Абсолютный гений притворства, уклончивости и ускользания, вот кто она такая, наша Джейн. Ты еще рта не успеваешь раскрыть, как она сама выдвигает против себя все пункты обвинения, а после просит прощения, да так мило, так отважно, оставляя тебе лишь одну возможность – благодушно его даровать.
– Насчет машины, – сказал я, опуская глаза, – я поступил как глупое дитя.
– Да хрен с ней, с машиной. Подумаешь, машина. Это всего лишь машина, не живой котенок, не декларация прав человека. И даже рискуя вновь пробудить в тебе мужественное негодование, скажу – то был один из очень немногих твоих забавных, храбрых и независимых поступков, согласись. Опять же, про то, что ее отбуксировали с парковки, я наврала, а надпись твоя исчезла при первом же дуновении «Фреона», так что ничего вредоносного ты не учинил.
– И что же, получается, мы… э-э… мы по-прежнему вместе?
– Иди сюда, – ответила она и притянула мою голову к своей.
Мы целовались долго, страстно, и я, отрываясь, чтобы глотнуть воздуху, все лепетал слова благодарности. Я уж было и свыкся с мыслью, что меня бросили, предали и послали куда подальше. Душевные раны, возникающие от обид и иного дурного с нами обращения, не лишены некоторой приятности. Но я, видите ли, любил ее. Я ее действительно любил. «Я все еще дрожу, когда ты трогаешь меня». «Ойли-Мойли» не врут никогда. Всякий раз, как ее тело прижимается к моему, я ощущаю трепет. И мы, стало быть, целовались, а я – да какого черта! – я прощался с моей свободой.
Ростом Джейн повыше меня – это не так уж и важно, люди в большинстве своем выше меня ростом. Она смугла, я белокож. Ее нередко принимают за итальянку или испанку. Я называю ее моей черноволосой гитаночкой-совратительницей, на что Джейн отзывается добродушными стенаниями. Она большая чистюля. Странно, но так. Она не просто почти, как выражаются в телерекламе, чиста, она чиста по-настоящему. Ладони у нее неизменно свеженькие, ухоженные, лабораторный халат и прочие ее наряды нигде не морщат, не обвисают. Присущая ей милая, подкупающая неуклюжесть, намек на косноватость движений подобен намеку на косину у Ингрид Бергман – этот крошечный, почти неуловимый изъян лишь подчеркивает ее красоту.

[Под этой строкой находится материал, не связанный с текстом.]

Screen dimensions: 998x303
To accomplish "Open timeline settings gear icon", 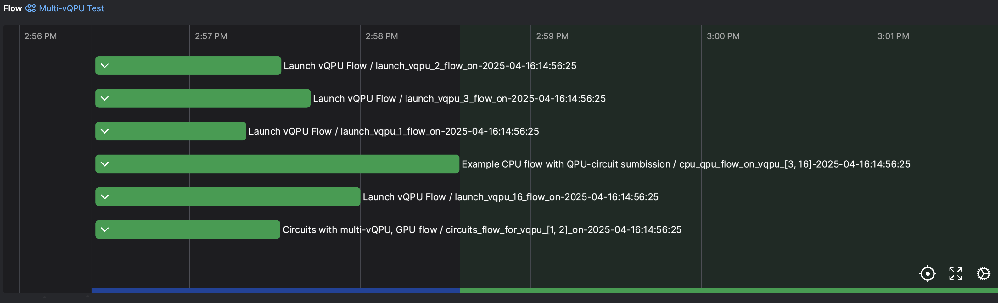I will point(983,274).
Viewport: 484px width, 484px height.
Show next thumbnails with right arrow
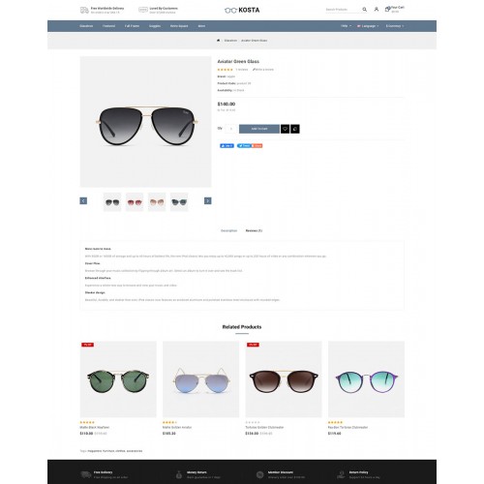[208, 200]
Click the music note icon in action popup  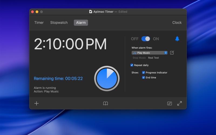click(135, 53)
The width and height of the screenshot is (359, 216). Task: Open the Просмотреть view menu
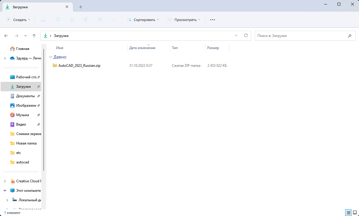click(184, 20)
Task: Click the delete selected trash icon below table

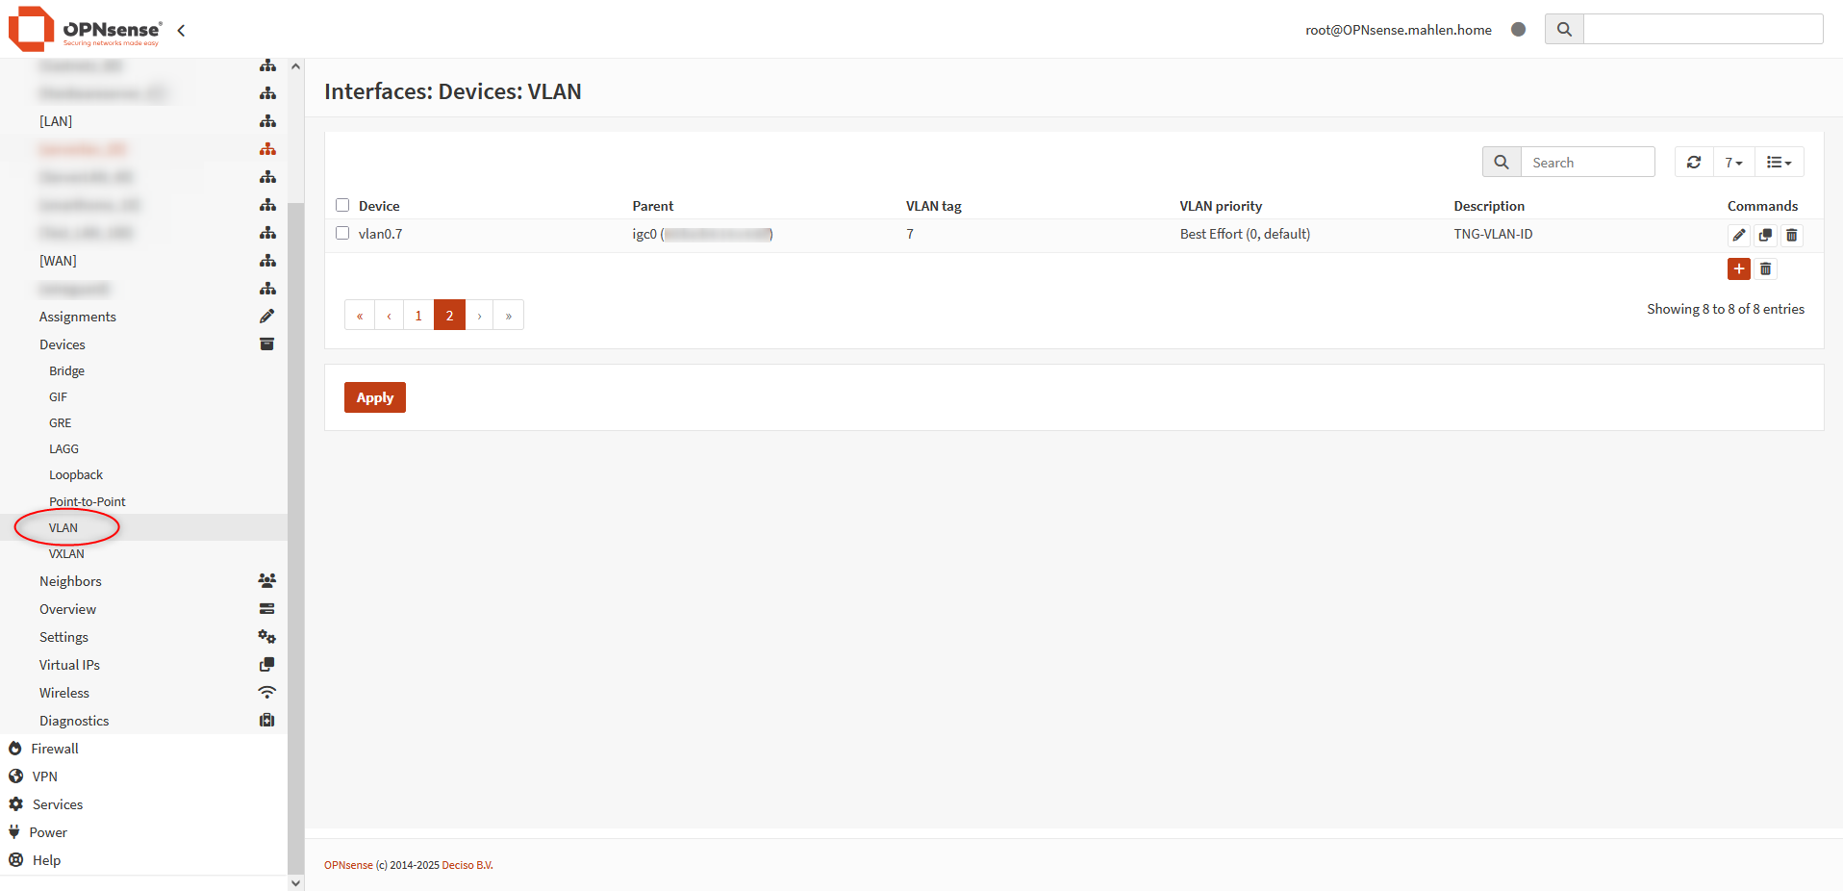Action: click(1765, 269)
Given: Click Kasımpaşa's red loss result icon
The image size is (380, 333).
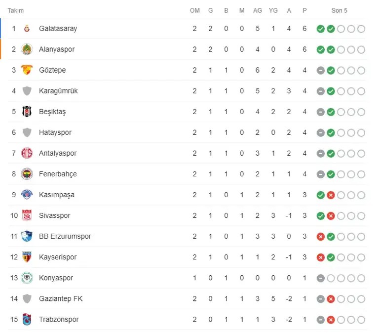Looking at the screenshot, I should coord(331,195).
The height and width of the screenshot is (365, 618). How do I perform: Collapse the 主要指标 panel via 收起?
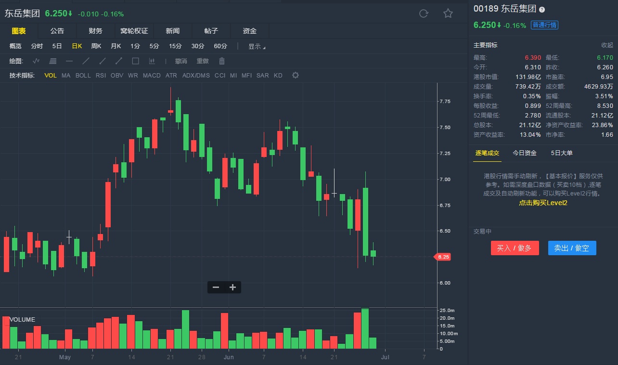click(607, 45)
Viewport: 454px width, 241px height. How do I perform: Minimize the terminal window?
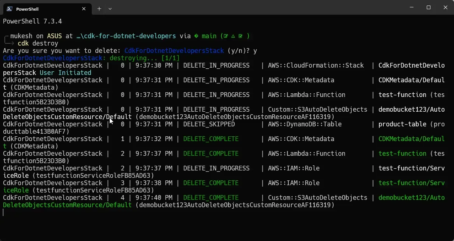coord(411,7)
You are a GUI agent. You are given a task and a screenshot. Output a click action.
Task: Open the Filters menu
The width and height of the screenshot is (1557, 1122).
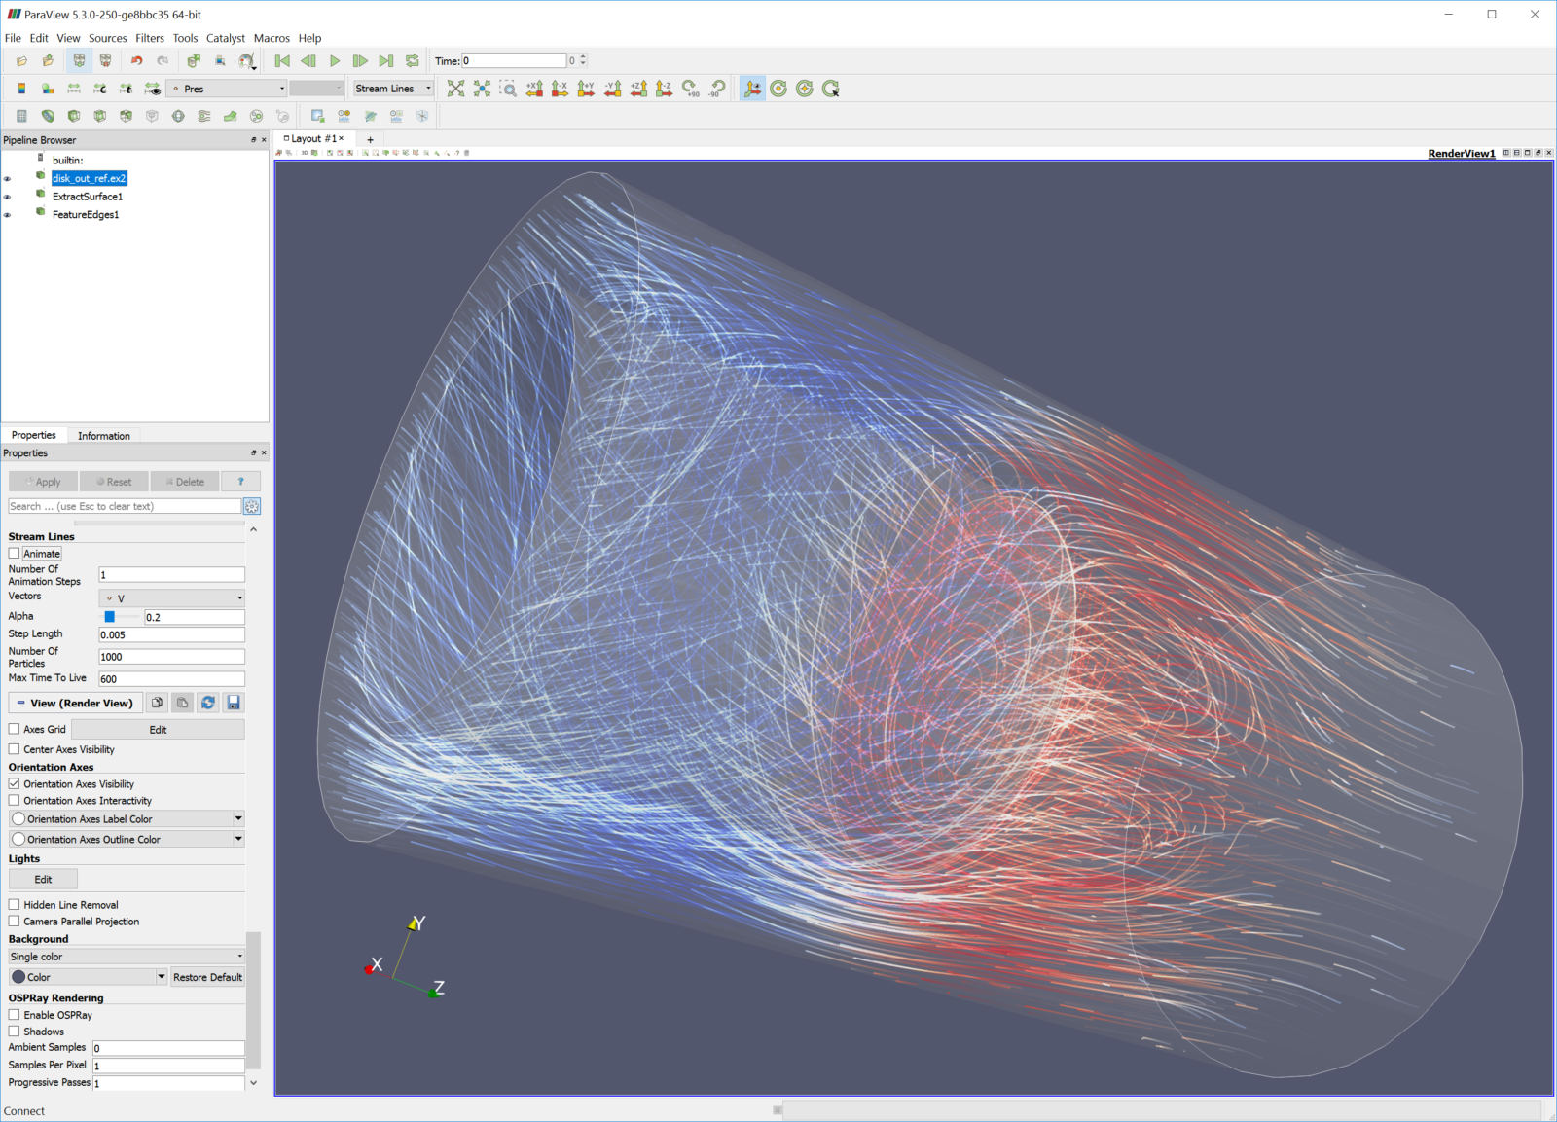[150, 38]
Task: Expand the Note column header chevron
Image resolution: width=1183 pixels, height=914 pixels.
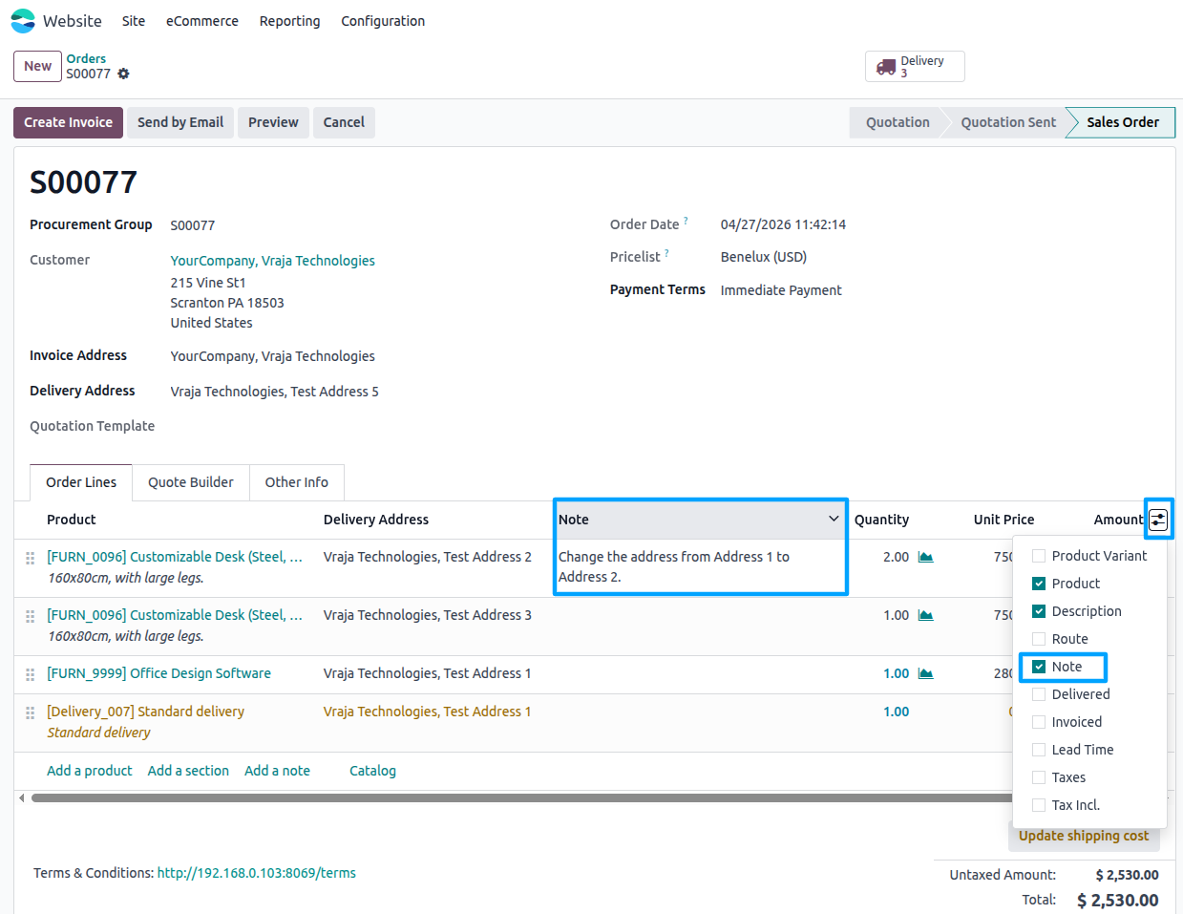Action: [x=834, y=519]
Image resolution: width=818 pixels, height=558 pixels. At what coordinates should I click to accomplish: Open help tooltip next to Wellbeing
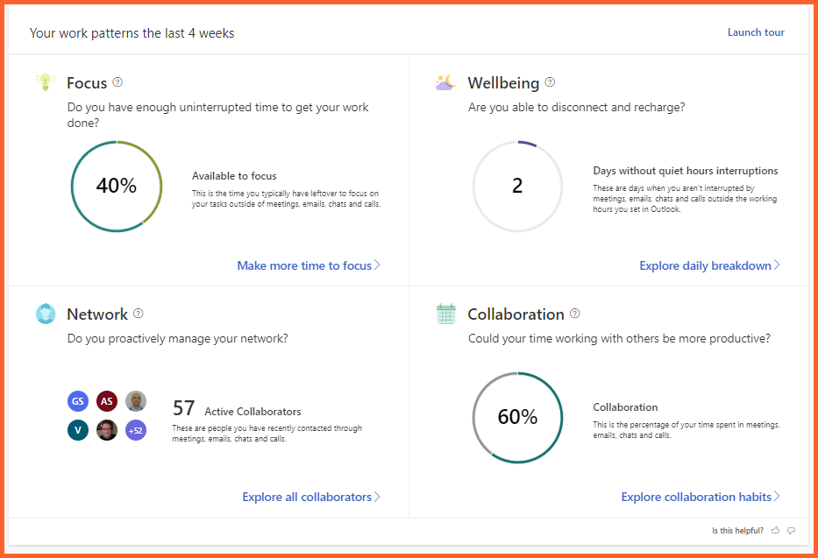[550, 82]
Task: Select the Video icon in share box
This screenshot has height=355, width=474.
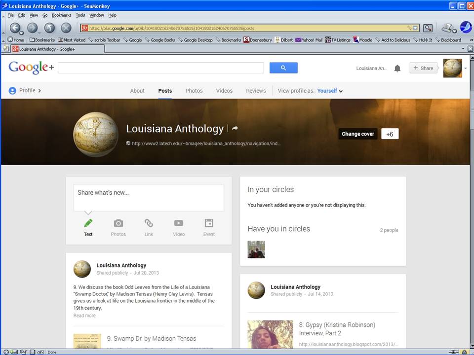Action: 179,223
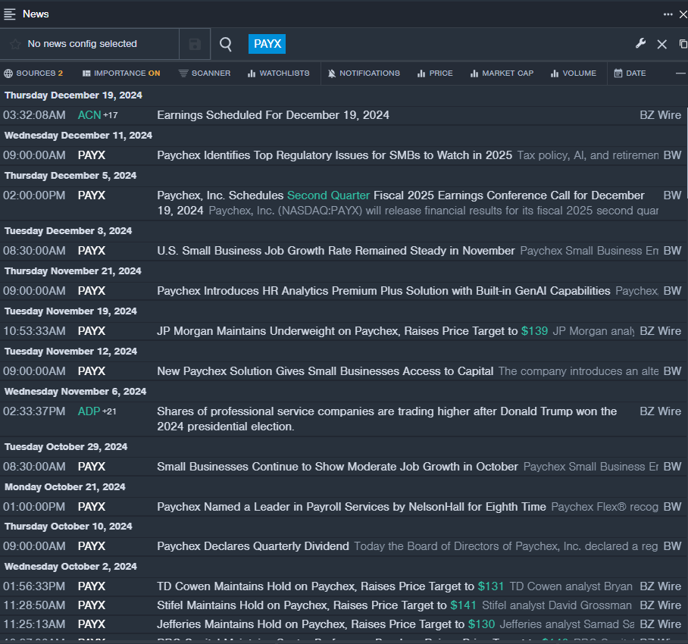Viewport: 688px width, 644px height.
Task: Click the magnifying glass search icon
Action: pos(226,44)
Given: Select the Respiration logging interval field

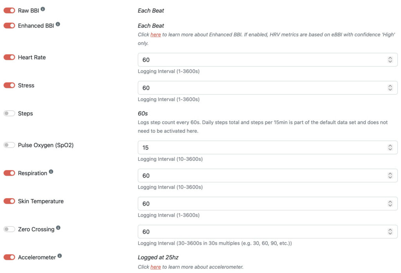Looking at the screenshot, I should click(x=267, y=176).
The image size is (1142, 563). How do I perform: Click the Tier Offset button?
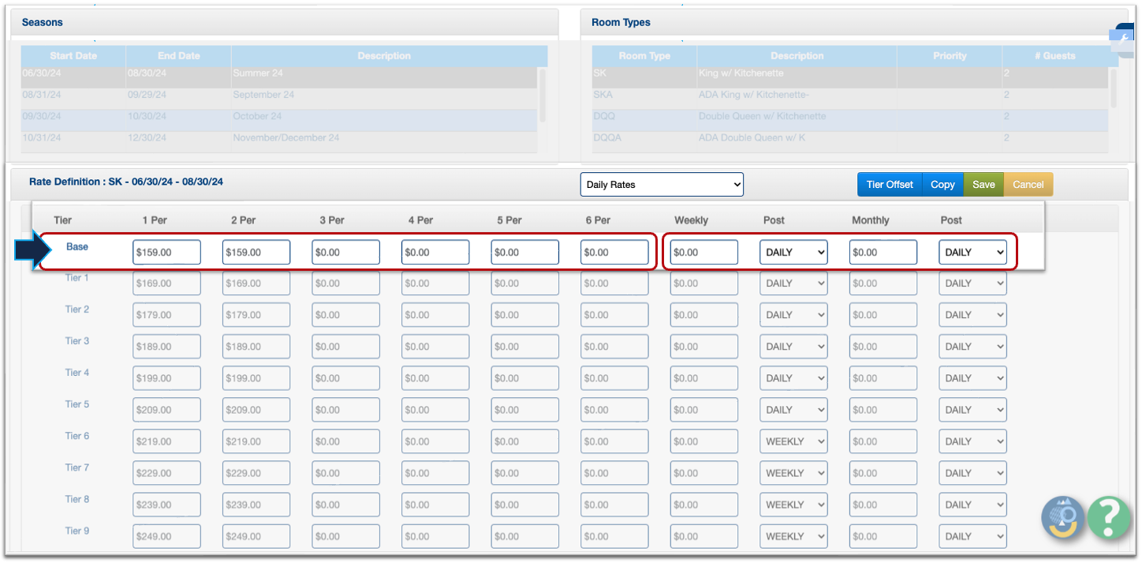(x=889, y=185)
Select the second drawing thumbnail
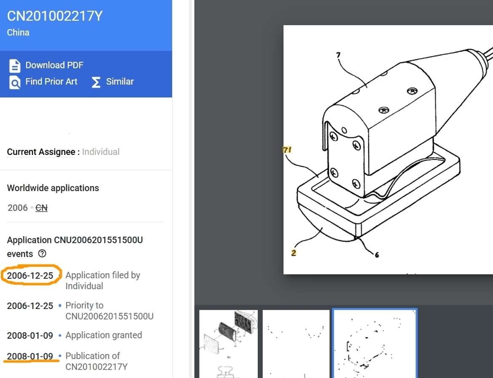The height and width of the screenshot is (378, 493). (x=296, y=344)
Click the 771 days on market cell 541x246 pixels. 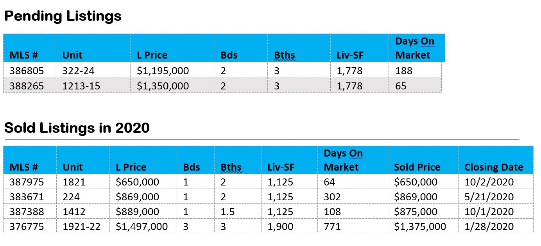click(332, 226)
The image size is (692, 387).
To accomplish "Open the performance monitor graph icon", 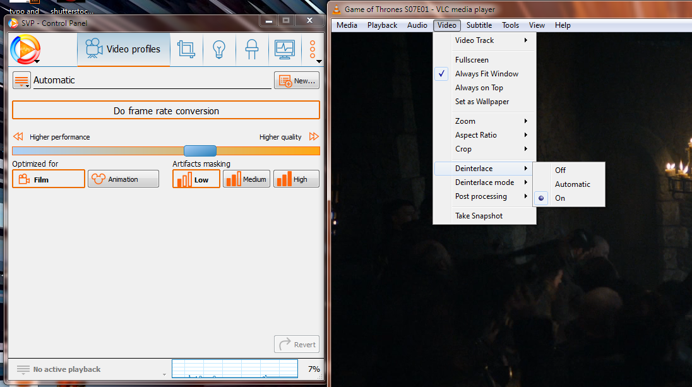I will click(284, 49).
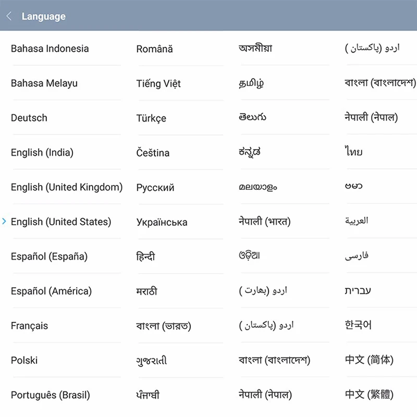
Task: Choose Tiếng Việt
Action: (x=158, y=83)
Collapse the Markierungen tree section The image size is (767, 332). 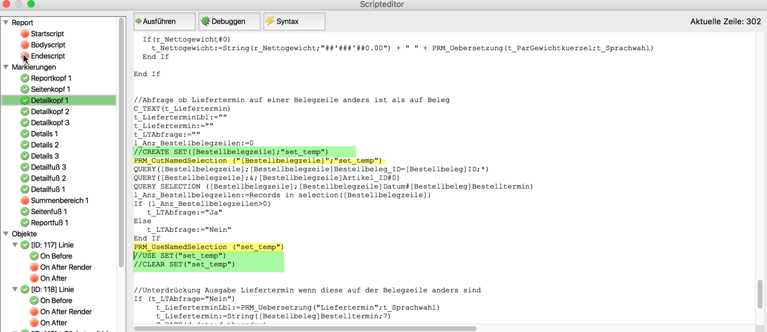coord(6,67)
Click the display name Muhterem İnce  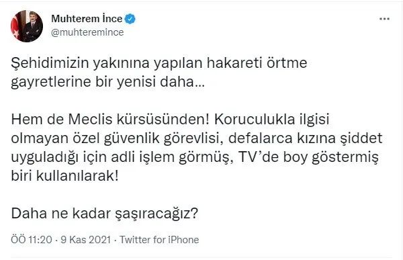(x=87, y=19)
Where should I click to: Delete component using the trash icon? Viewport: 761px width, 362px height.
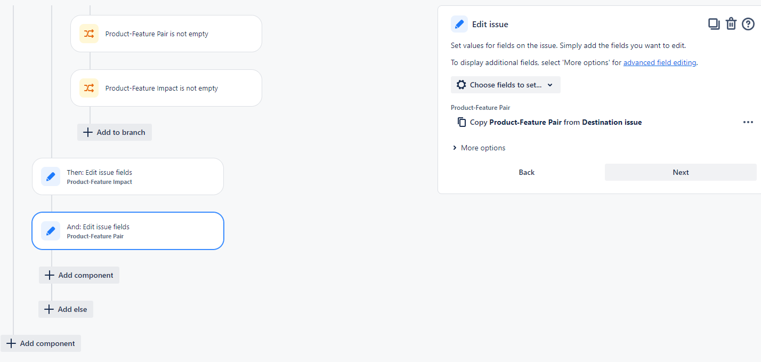click(x=731, y=24)
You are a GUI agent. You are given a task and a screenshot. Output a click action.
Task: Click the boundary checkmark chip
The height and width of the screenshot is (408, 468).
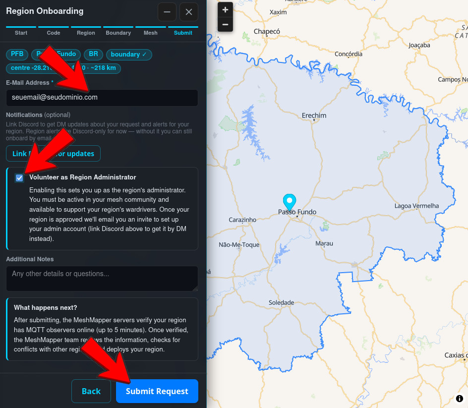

– Послушай, – сказал я, – давай я заеду в «Сайнсбериз» и мы с тобой устроим вечером по-настоящему хороший обед. На сей раз все будет без дураков. Согласна?
Она взглянула на меня сверху вниз.
– Знаешь, Пип, – сказала она, – будь ты хоть на йоту милее, я бы точно замариновала тебя в формальдегиде.
– Да ладно, – ответил я и, взяв со стола плексигласовое, наполненное оранжевыми пилюльками блюдце, потряс им в смущенном южноамериканском ритме. – Гм, – промычал я, беря двумя пальцами одну из облаток. – И какого же рода кайф мы ловим, глотая вот это?
– А, дьявол, поставь на место! – Джейн, с внезапно обуявшим ее бешенством, вырвала у меня блюдце – да так неловко, что пилюльки рассыпались по полу и лабораторному столу.
Такой я ее еще не видел. Разъяренной, поистине разъяренной.
– Эй! – протестующе вскричал я, когда она грубо оттолкнула меня от стола.
– Когда же ты научишься ничего здесь не трогать?
Джейн соскочила с табурета и принялась собирать рассыпанные пилюли, попутно кляня себя, меня, жизнь и Господа Бога.
Все это казалось мне выходящим за пределы реальности. Я присел рядом с ней и тоже стал подбирать оранжевые облатки.
– Послушай, малыш, я просто…
– Заткнись и постарайся не проглядеть ни одной. Я не хочу с тобой разговаривать.
В третий раз за такое же количество часов я подбирал сегодня с земли что-то упавшее. Диски, листы бумаги, а вот теперь пилюли. Каждому иногда выпадают подобные дни. Тематические.
Когда все пилюли вернулись в блюдце, а само оно было убрано подальше от шаловливых детских ручонок, Джейн повернулась ко мне, и грудь ее, должен вам доложить, вздымалась и опадала, переполненная гневными чувствами.
– Господи, Пип, ну что с тобой такое?
– Со мной? Со мной? Черт, да что я сделал – всего лишь взял одну облаточку…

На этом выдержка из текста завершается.